* [WORK TASK]: Below are the entries to work from; restate word for word the portion that opens with the line containing "Tranh thêu chim hạc MS 1039 (62, 963)" and closes with the line containing "[Las Pastillas del", keeping both.

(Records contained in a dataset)
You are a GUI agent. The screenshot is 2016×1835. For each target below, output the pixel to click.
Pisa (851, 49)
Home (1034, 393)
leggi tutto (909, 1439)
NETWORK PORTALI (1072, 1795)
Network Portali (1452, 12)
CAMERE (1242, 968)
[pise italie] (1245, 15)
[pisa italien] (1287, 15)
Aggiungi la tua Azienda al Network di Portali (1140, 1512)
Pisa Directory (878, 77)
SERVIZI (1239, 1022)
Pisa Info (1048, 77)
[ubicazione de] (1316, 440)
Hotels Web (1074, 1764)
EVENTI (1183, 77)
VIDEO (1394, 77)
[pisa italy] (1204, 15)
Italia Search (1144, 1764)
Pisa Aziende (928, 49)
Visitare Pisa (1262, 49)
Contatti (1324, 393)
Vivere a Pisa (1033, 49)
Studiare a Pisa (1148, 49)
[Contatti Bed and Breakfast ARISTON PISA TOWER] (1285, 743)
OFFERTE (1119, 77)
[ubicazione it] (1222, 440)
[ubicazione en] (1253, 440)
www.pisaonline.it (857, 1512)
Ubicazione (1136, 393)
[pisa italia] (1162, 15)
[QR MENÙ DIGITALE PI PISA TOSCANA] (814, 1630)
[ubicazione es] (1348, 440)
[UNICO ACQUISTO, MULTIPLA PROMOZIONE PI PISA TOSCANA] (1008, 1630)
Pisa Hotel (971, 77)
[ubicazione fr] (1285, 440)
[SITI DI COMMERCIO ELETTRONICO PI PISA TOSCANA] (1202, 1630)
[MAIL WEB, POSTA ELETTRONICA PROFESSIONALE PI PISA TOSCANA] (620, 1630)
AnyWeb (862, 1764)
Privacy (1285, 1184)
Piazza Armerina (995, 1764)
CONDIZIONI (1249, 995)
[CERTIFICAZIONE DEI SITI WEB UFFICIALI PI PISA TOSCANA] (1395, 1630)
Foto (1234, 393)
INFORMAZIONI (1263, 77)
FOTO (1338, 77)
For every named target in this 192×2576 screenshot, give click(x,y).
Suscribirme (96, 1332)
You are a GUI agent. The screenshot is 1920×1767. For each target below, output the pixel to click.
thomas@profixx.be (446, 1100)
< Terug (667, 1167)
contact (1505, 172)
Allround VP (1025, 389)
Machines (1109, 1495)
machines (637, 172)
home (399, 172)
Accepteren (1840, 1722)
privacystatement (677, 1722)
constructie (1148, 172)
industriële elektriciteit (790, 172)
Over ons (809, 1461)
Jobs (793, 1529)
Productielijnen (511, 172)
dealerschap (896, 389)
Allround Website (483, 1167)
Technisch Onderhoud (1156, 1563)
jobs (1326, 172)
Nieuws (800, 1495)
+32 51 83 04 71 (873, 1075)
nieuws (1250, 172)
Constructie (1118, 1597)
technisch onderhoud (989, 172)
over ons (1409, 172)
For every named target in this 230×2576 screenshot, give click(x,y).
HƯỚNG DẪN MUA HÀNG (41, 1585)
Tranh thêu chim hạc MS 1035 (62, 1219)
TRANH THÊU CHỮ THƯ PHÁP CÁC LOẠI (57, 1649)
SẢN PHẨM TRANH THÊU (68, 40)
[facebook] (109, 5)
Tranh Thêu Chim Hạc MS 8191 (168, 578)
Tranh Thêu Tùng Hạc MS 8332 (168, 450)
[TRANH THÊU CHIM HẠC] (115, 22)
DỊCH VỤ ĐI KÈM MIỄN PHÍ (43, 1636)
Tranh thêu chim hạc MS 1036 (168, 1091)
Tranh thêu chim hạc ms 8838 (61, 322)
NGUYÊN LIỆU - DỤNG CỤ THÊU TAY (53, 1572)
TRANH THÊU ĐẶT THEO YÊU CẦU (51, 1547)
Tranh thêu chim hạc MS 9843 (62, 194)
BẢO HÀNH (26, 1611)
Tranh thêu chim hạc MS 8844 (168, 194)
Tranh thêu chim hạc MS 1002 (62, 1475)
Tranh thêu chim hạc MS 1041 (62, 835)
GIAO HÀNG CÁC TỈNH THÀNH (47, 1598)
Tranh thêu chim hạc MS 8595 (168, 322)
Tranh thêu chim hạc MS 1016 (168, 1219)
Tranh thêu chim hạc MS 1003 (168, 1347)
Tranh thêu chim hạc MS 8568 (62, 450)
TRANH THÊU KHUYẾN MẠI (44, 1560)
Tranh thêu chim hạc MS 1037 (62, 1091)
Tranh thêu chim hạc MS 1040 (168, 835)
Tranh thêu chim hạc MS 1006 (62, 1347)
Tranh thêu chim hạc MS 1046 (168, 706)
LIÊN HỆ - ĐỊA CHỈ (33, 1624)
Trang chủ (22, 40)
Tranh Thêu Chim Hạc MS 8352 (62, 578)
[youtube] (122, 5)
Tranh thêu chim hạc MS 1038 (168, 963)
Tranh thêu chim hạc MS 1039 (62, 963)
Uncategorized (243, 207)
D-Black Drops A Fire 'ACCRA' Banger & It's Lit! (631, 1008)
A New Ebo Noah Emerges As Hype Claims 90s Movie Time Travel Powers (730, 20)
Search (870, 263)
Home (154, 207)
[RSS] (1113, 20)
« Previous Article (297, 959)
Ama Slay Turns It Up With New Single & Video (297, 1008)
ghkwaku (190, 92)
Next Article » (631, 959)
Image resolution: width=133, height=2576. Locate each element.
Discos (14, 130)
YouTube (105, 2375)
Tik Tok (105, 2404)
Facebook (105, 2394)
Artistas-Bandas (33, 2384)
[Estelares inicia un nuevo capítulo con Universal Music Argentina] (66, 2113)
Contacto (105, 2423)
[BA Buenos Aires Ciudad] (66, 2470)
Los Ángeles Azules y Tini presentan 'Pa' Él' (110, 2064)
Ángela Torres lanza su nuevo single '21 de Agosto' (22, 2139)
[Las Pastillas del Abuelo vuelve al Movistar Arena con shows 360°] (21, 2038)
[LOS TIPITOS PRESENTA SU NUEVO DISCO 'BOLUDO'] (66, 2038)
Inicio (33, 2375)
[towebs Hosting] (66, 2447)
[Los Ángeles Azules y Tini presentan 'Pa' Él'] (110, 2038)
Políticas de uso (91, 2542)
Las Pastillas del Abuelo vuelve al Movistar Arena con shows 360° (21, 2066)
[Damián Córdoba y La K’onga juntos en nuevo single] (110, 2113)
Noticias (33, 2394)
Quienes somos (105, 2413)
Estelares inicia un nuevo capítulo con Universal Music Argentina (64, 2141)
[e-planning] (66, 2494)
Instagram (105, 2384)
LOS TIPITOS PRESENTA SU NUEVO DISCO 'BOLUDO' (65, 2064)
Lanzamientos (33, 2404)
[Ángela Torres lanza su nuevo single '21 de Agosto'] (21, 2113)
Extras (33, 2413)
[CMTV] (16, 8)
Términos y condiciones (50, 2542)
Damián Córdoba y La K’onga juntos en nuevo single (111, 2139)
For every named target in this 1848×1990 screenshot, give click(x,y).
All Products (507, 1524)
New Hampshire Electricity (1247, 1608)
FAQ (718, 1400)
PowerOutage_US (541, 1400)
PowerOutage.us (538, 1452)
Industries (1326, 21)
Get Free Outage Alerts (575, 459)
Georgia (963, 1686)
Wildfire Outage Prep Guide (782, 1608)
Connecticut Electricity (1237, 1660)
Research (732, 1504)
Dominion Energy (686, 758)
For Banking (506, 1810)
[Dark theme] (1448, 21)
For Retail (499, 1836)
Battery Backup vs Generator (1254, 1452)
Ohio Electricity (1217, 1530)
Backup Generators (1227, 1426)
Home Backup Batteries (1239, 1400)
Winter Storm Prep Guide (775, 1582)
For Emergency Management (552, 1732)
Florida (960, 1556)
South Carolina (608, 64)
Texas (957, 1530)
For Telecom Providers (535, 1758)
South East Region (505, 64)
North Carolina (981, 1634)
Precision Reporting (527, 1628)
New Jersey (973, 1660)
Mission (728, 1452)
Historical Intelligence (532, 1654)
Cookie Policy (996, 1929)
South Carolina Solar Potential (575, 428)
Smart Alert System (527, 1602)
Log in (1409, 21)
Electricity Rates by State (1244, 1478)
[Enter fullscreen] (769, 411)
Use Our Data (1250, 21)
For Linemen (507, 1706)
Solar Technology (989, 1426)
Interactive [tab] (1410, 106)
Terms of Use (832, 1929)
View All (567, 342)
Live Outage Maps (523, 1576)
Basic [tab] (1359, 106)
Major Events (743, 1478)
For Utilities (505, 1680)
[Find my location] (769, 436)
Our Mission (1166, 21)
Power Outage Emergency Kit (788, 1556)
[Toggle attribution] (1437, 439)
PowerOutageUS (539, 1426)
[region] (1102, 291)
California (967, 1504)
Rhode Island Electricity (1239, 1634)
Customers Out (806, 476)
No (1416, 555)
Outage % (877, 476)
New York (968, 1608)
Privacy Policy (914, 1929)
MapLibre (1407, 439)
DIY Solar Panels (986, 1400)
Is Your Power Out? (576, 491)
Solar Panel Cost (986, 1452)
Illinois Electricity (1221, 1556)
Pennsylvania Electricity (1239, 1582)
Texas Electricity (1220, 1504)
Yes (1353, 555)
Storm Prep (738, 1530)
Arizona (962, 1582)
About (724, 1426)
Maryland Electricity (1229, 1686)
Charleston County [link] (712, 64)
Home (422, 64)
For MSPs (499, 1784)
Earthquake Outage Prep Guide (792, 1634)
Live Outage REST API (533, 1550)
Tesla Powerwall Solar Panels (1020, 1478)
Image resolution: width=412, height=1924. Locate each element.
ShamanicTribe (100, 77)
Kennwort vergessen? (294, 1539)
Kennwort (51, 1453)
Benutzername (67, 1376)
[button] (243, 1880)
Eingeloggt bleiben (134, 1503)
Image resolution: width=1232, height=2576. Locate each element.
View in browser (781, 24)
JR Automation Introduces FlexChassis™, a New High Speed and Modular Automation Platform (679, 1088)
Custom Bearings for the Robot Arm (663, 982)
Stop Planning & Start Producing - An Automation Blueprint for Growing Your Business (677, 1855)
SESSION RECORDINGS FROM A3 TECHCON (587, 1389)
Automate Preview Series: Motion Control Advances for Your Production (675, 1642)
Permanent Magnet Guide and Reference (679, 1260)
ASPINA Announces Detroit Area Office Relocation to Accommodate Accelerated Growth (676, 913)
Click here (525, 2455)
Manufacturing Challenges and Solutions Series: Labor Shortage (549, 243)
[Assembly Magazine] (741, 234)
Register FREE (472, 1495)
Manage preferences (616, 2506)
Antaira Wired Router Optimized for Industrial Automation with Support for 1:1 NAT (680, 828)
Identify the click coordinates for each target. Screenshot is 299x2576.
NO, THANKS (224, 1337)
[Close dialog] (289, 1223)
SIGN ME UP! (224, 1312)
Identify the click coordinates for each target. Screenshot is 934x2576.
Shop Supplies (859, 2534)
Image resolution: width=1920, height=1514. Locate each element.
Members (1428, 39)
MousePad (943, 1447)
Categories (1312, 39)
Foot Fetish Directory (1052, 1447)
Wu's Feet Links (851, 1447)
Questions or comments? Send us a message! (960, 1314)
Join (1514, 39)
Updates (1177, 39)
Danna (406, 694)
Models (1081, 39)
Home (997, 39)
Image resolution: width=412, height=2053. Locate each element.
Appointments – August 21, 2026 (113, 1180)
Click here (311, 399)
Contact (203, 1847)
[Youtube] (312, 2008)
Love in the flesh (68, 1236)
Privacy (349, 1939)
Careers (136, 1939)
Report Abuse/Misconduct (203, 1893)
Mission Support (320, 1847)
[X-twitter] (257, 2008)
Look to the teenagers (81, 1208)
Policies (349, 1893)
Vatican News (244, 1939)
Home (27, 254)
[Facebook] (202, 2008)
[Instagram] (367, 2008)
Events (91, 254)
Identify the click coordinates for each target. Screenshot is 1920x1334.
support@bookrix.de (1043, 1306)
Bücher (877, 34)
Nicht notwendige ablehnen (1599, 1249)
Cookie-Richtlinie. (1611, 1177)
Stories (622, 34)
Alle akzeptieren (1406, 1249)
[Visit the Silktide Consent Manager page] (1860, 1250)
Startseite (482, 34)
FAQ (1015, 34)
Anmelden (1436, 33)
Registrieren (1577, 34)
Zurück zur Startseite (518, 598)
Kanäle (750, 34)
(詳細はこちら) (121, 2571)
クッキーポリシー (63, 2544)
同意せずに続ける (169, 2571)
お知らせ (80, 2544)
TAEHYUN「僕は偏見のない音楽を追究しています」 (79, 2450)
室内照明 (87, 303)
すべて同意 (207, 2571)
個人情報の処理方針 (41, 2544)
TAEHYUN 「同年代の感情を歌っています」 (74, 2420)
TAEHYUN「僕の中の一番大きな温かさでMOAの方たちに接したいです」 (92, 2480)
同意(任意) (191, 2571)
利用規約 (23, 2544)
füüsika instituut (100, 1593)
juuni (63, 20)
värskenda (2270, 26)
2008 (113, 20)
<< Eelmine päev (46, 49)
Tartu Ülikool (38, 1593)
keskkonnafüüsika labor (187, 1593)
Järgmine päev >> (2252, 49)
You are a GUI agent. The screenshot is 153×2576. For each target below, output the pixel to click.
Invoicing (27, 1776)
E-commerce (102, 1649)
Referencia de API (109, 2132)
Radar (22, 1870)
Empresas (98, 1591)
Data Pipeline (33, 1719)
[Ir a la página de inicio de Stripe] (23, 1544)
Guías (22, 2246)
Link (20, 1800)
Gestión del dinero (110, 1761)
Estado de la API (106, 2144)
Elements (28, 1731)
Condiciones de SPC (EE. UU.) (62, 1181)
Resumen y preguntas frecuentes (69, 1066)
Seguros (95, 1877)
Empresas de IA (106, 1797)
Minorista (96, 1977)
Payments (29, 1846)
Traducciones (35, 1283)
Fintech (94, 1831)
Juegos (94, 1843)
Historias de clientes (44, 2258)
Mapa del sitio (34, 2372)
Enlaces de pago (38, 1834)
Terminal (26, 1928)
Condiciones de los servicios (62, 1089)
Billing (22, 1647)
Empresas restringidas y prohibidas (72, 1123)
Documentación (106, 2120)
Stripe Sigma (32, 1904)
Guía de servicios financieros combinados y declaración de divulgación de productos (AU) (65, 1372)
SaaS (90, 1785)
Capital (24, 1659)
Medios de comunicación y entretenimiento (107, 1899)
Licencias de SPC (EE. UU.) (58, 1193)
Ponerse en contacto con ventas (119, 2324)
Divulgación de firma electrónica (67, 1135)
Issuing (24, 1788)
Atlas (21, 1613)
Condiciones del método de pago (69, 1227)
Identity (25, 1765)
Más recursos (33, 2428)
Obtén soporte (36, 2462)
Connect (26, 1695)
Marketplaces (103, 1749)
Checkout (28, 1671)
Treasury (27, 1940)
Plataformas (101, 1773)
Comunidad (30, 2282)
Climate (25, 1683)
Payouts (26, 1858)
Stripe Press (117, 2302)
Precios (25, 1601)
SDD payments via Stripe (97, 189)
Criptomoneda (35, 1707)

* [SOLUTION FOR THIS EXERCISE]:
Tranh thêu chim hạc MS 1039 (62, 963)
Uncategorized (243, 207)
D-Black Drops A Fire 'ACCRA' Banger & It's Lit! (631, 1008)
A New Ebo Noah Emerges As Hype Claims 90s Movie Time Travel Powers (730, 20)
Search (870, 263)
Home (154, 207)
[RSS] (1113, 20)
« Previous Article (297, 959)
Ama Slay Turns It Up With New Single & Video (297, 1008)
ghkwaku (190, 92)
Next Article » (631, 959)
Image resolution: width=133, height=2576. Locate each element.
Discos (14, 130)
YouTube (105, 2375)
Tik Tok (105, 2404)
Facebook (105, 2394)
Artistas-Bandas (33, 2384)
[Estelares inicia un nuevo capítulo con Universal Music Argentina] (66, 2113)
Contacto (105, 2423)
[BA Buenos Aires Ciudad] (66, 2470)
Los Ángeles Azules y Tini presentan 'Pa' Él' (110, 2064)
Ángela Torres lanza su nuevo single '21 de Agosto' (22, 2139)
[Las Pastillas del Abuelo vuelve al Movistar Arena con shows 360°] (21, 2038)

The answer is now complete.